GKD Metal Fabrics creates elaborate façade with etched stainless steel panels

May 17, 2017

Located in Pasadena, Texas, the new Houston Area Safety Council (HASC) represents a two-year campus initiative to expand safety training capabilities for the greater Houston Metroplex. An added goal was to improve health, wellness and physical therapy by way of a new, multi-faceted clinic to meet the growing needs of the energy, space exploration, manufacturing and food industries located throughout the Gulf Coast region.

The design team was tasked with creating a modern, industrial look that feels approachable and appeals to both its core patient base and their families — regardless of whether or not they walk in straight from their jobs in the field, or after work with their family.

However, after the architects were dissatisfied with the material samples and mock-ups for the building façade, the project ground to a halt. Without a suitable etched exterior that paid homage to the industry, the entire exterior design would be ruined. GKD stepped in to provide an innovative, etched stainless steel panel system that helps create one of the most unique and beautiful educational facilities in the region.

Finding a Solution Through Disappointment
Before GKD was brought in to help the design team, one of the brand’s competitors was selected to provide what the architects termed “permanent branding” for the building. One of the first tasks they needed to complete was to provide architecture firm Kirksey and the safety council with a mock-up. The finished design was completely different than original renderings, with an unattractive spiral effect. They were also asked to provide several etching samples. However, these samples didn’t pass muster and the teams left the meeting dissatisfied and dismayed.

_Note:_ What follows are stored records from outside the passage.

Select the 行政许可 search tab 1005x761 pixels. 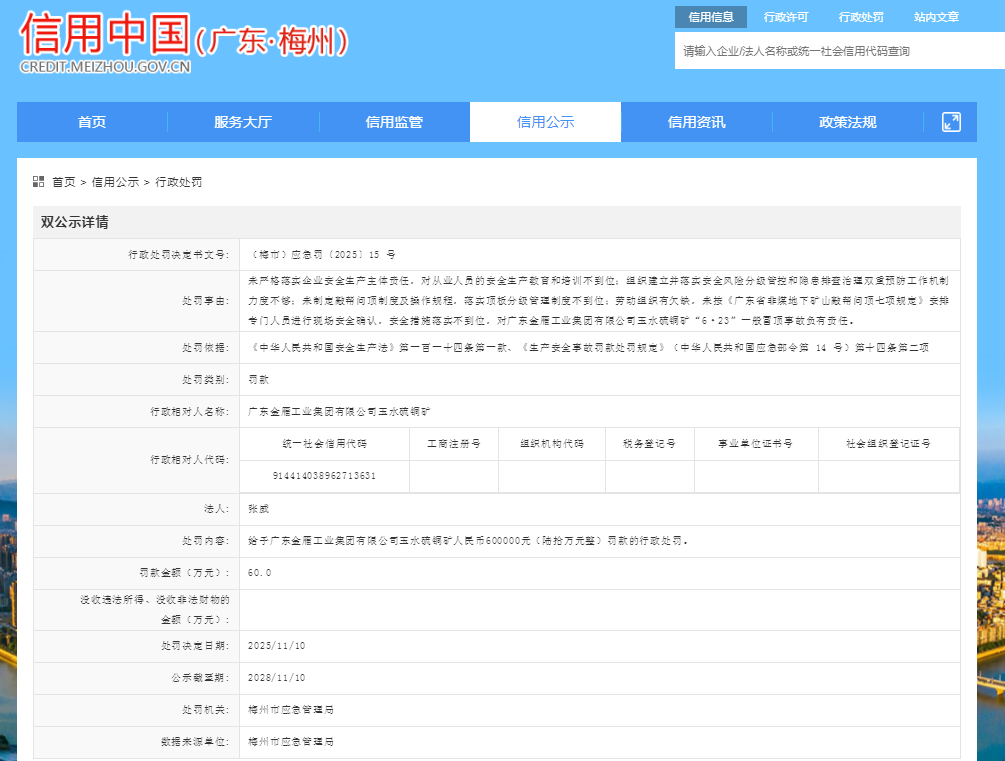tap(785, 17)

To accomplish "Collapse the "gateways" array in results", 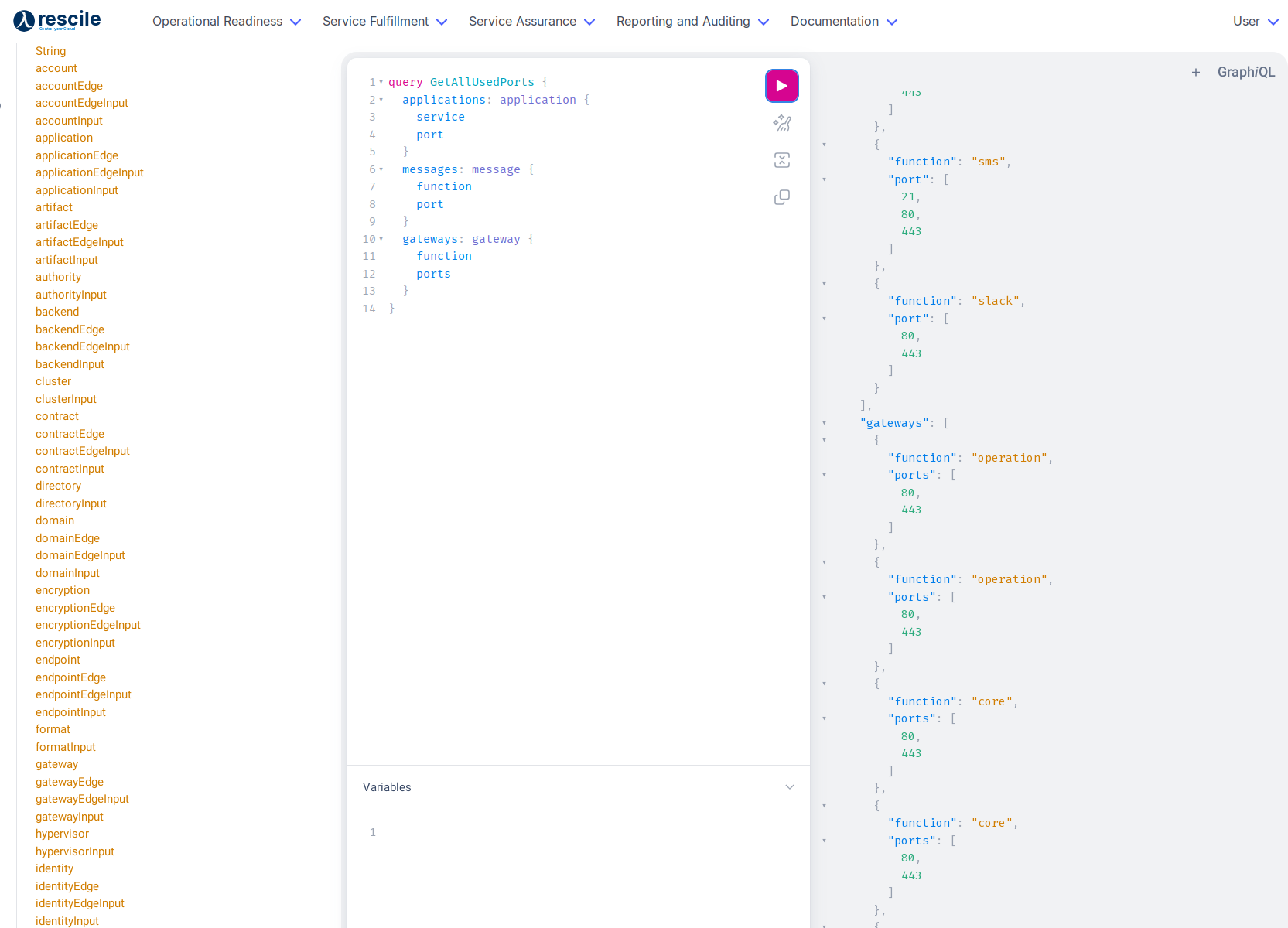I will [x=825, y=423].
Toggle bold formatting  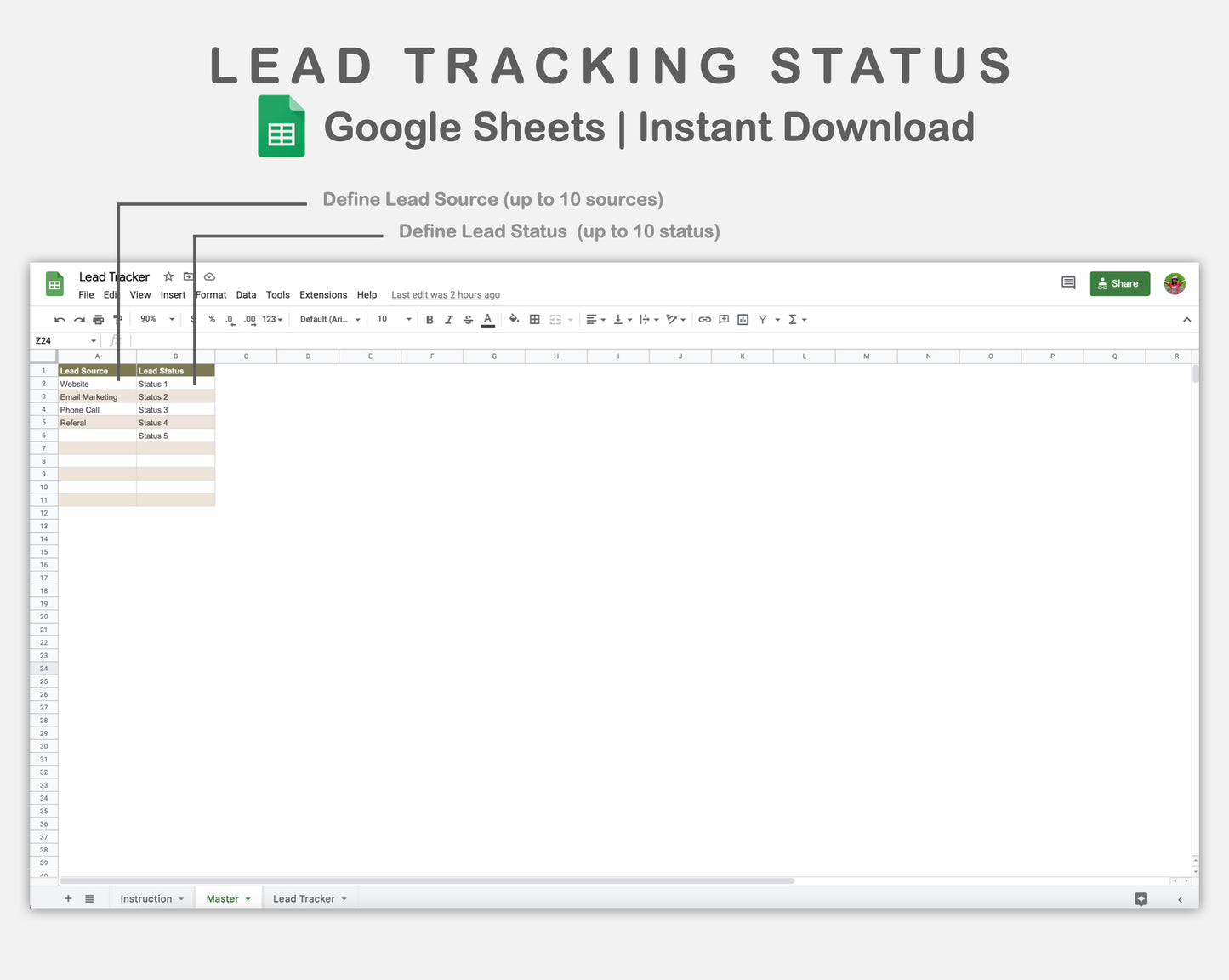tap(430, 319)
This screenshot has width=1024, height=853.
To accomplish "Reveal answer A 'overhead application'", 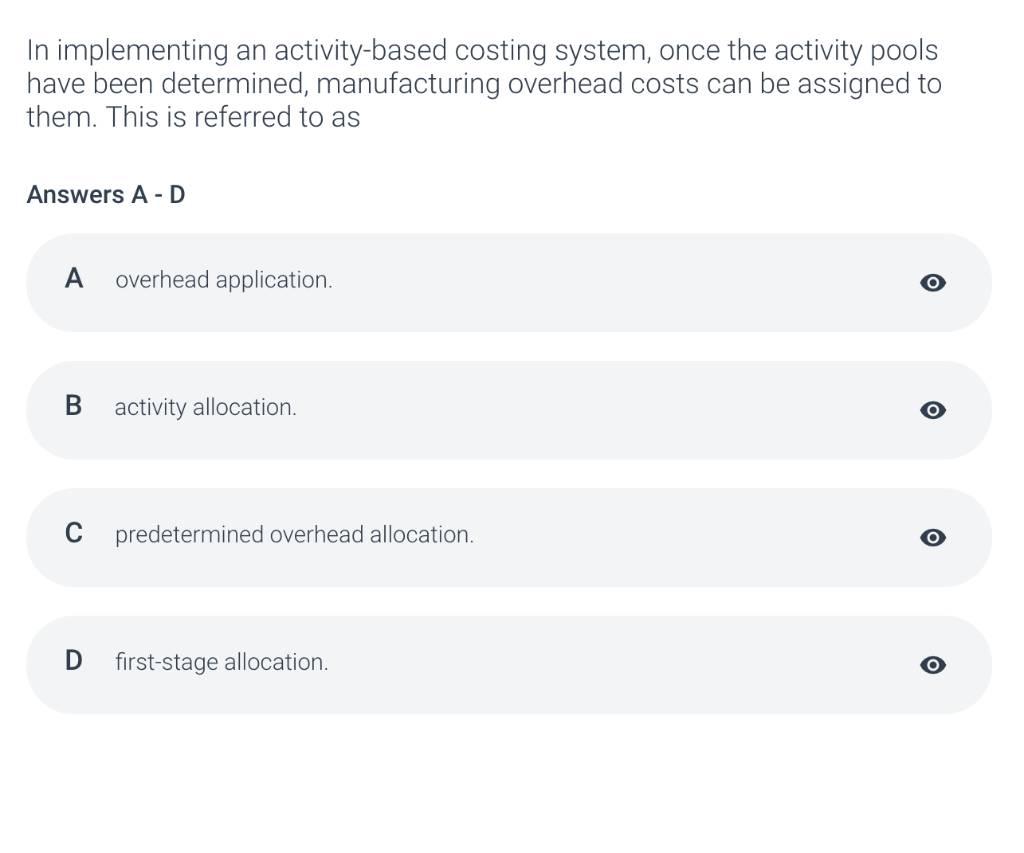I will pos(932,283).
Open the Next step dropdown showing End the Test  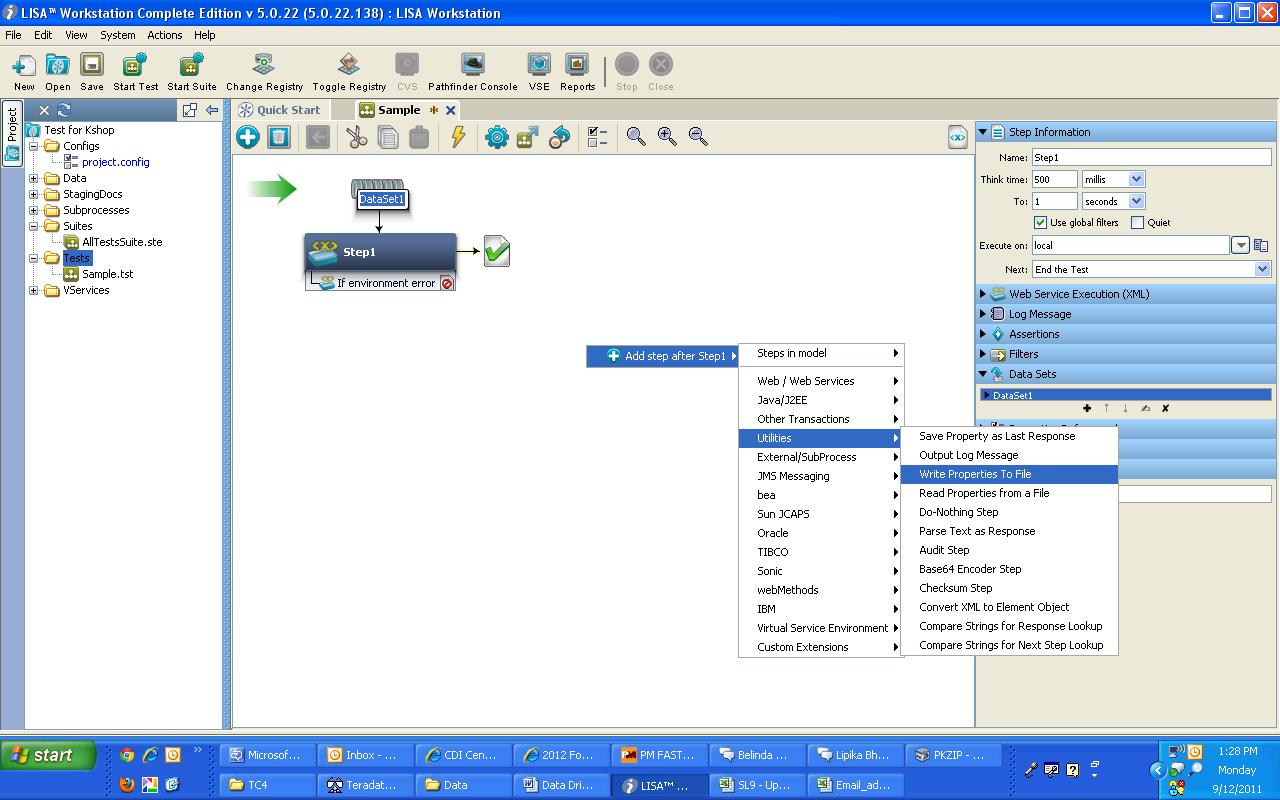(x=1263, y=269)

GKD was eventually contacted, and the company’s sales and technical teams knew their Omega 1510 would be a suitable and effective solution for the project. Omega 1510 is a transparent and flexible metal fabric used for solar management, ceilings and partitions. It also maintains an etched surface, making it a good solution for graphics. Furthermore, the product offers a flattened rod in the weft, which helps create detailed and highly visible etchings that are perceptible in a variety of lighting.

While Omega 1510 was a suitable product for the project, there were still a number of hurdles to overcome throughout the design, manufacture and installation process. The safety council wanted to depict the Houston skyline with an oil rig and other industrial workers in the foreground. Achieving depth perception in this design was extremely challenging. Etching is two tone – and metal fabric etching is not like a painting where you can create depth, perspective and dimension with multiple colors. It’s a process that the team at GKD had to study intensely.

Just like the previous manufacturer, GKD was asked to do a mock-up after the initial design stage was complete. Kirksey provided the team with an image that depicted the desired etching and GKD worked from that rendering. However, this time the work passed with flying colors, with a sense of depth, perspective and detail that was missing from the previous attempts.

Once approved, the final product was manufactured using seven panels of Omega 1510 metal fabric. The panels were shipped to Texas, and installed using round bars and extended loop – the warp cable has a teardrop loop and a round bar is inserted into the loop. The round bar is pulled by an eyebolt and hung onto structural steel. This helps ensure there is no movement, although the system is designed to move slightly in excessive wind, and the occasional hurricane or tornado (common in Texas).

Since the metal fabric is pre-tensioned during the manufacturing process, the panels are installed in a full stretched state. This is opposed to material that is stretched into place on site. When material is stretched on the job, the manufacturer or contractor is often forced to come back and tighten it in the future due to sagging.

The new state-of-the-art campus features a striking look that is emphasized by the glittering Texas sun and colorful sunrises and sunsets. Beyond the façade, which is a source of pride for employees and visitors, the facility holds 65,000 square feet of comfortable training space situated on 34 acres of land, with room to grow.

The campus also includes a 220-seat auditorium with stadium seating, meeting spaces, computer labs with 650 workstations, multiple classrooms, distinct study areas and parking for over 1,000 vehicles. In addition, the occupational clinic, therapy practice and family medicine clinic help serve thousands of area workers. It’s mission accomplished at the HASC.